> [Challenge A]: Please print the passage from the Amy Winehouse post exactly, from "A whole lot" up to and including "White Duke phase.".
> [Challenge B]: Using the Amy Winehouse post, decide whether each statement agrees with it, answering yes or no and quoting the deciding words exactly. (i) The author gives Amy Winehouse's age as 24. (ii) The author says William S. Burroughs lived a chaotic life while addicted to heroin. (iii) The author says her music is sometimes insincere.
> [Challenge C]: Write the next part of the Amy Winehouse post, continuing from its last sentence.

> [Supplied passage]:

--- Begin ---

Saturday, July 12, 2008

Rebel, Rebel: Notes on Amy Winehouse


Well, she's going to die, isn't she?

I mean, I've tried to put a positive spin on it. I've reminded everyone I know that Amy Winehouse is only 24 years old and doing what a lot of 24 years olds do. I've pointed out that she is reconciled with her family, who seem to be taking a more active role in her life. I've certainly reminded myself that Bowie nearly died, that Lou Reed could have died, that Iggy Pop should, by all means, be dead now; and they all lived through it. And some addicts are like William S. Burroughs, who was exemplary: stayed in good health, kept control of a sharp mind, lived a quiet life; all while addicted to heroin. But, let's face it- William S. Burroughs was a superior being who would have been exemplary at anything he did. Most of us aren't.

A whole lot of drug addicts don't make it through. And Amy Winehouse certainly seems to be lacking the self-consciousness that artists like Bowie nearly snuffed out through drugs, but never entirely surrendered. It's strange too, because one of the reasons that she's such a great artist is the way that she self-mythologizes, creating a fictional world out of Motown records and pulp novel imagery; ultimately, recreating her life as a crime novel moll. But, it's as if she doesn't realize that it's fictional. A bit like Bowie during his, frankly terrifying, Thin White Duke phase.

And, make no mistake: she is a great artist. Her lyrics are witty, vulgar, romantic, and work on several levels at once; now, they're jokey pop references, and in the next line they're soaring romanticism. I think what attracts me to the music is how it frequently goes from being theatrical to being dramatic, which are not the same things. At moments, she is arch, but then suddenly she's achingly melodramatic. But it's never insincere.

--- End ---

> [Data]:
--- Begin ---

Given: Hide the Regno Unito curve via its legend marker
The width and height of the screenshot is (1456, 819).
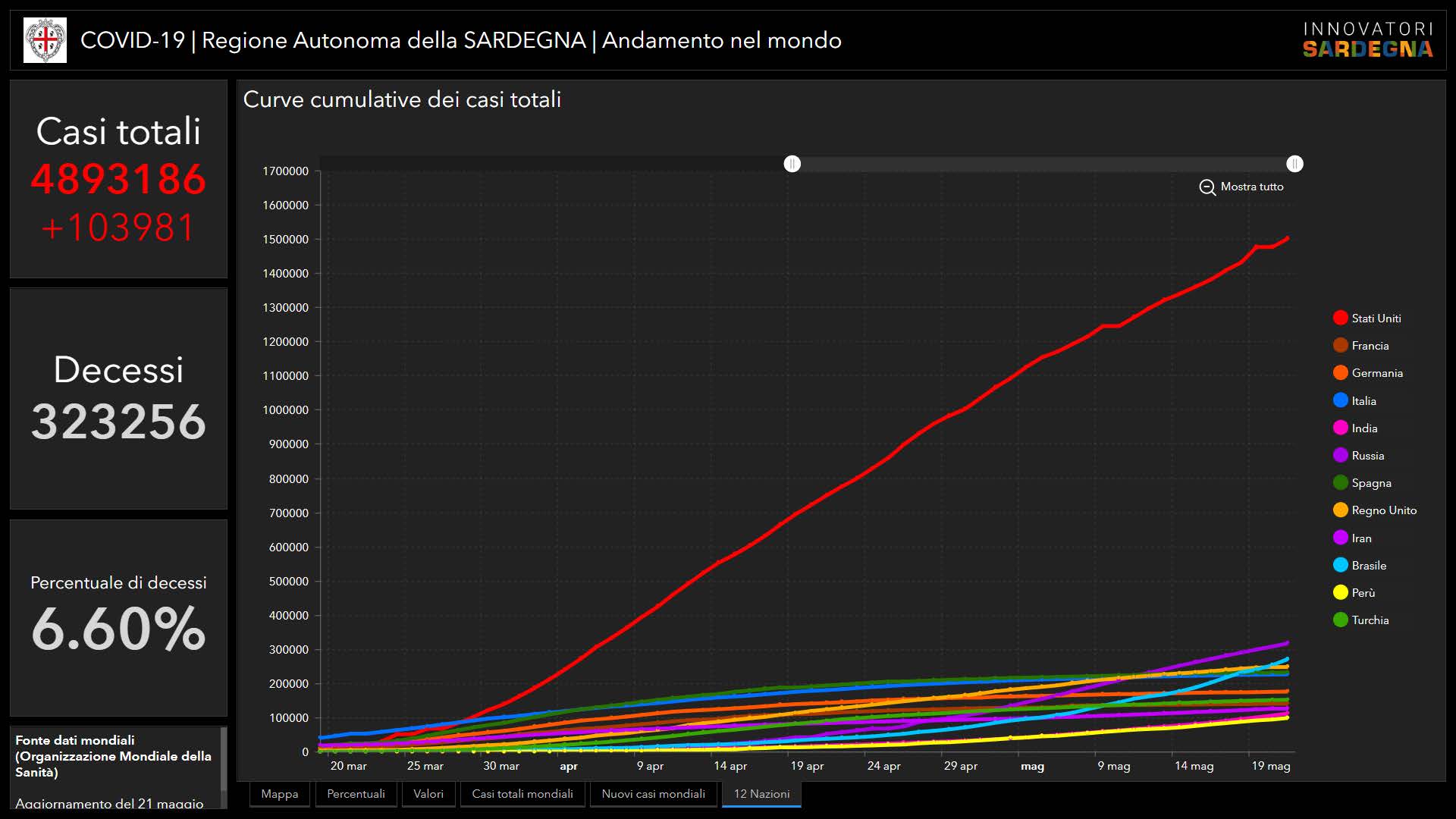Looking at the screenshot, I should pos(1340,510).
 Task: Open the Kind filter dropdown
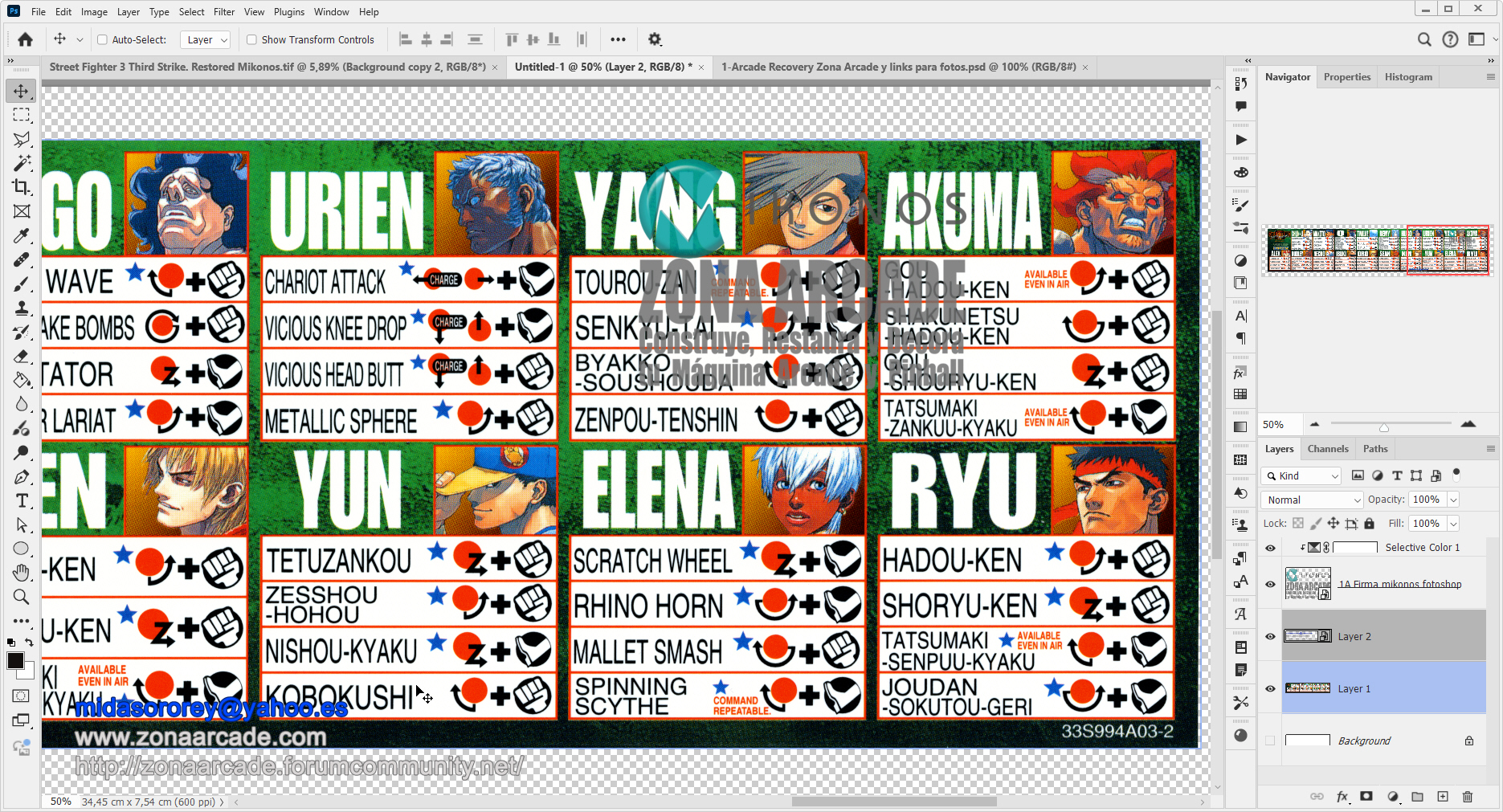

--- End ---

> [Result A]:
A whole lot of drug addicts don't make it through. And Amy Winehouse certainly seems to be lacking the self-consciousness that artists like Bowie nearly snuffed out through drugs, but never entirely surrendered. It's strange too, because one of the reasons that she's such a great artist is the way that she self-mythologizes, creating a fictional world out of Motown records and pulp novel imagery; ultimately, recreating her life as a crime novel moll. But, it's as if she doesn't realize that it's fictional. A bit like Bowie during his, frankly terrifying, Thin White Duke phase.

> [Result B]:
(i) Yes: "Amy Winehouse is only 24 years old"
(ii) No: "stayed in good health, kept control of a sharp mind, lived a quiet life; all while addicted to heroin"
(iii) No: "But it's never insincere."

> [Result C]:
The passion of those songs comes from a different time in music: the songs recall the lo-fi operas of the Shangri-Las, as opposed to the big budget soulless special effects of contemporary "hit music radio". When you listen to most pop music these days, from Fergie to Pink to Jay-Z, what you notice is how childishly self-absorbed it is; every other song is a paeon to the singer's own sex appeal. With Amy Winehouse, as retro and corny as it migh seem, there really is something revelatory about listening to someone sing about how she would die, without dying, for love. Most pop singers don't even seem to care about the other person, aside from wanting to bump uglies. So a line like "He walks away/ The sun goes down", is both classically beautiful, and revolutionary. Add that to really good arrangement and production- as opposed to pro tools, bass thumping, bullshit- and a voice that bleeds heartache, and you've got great pop art.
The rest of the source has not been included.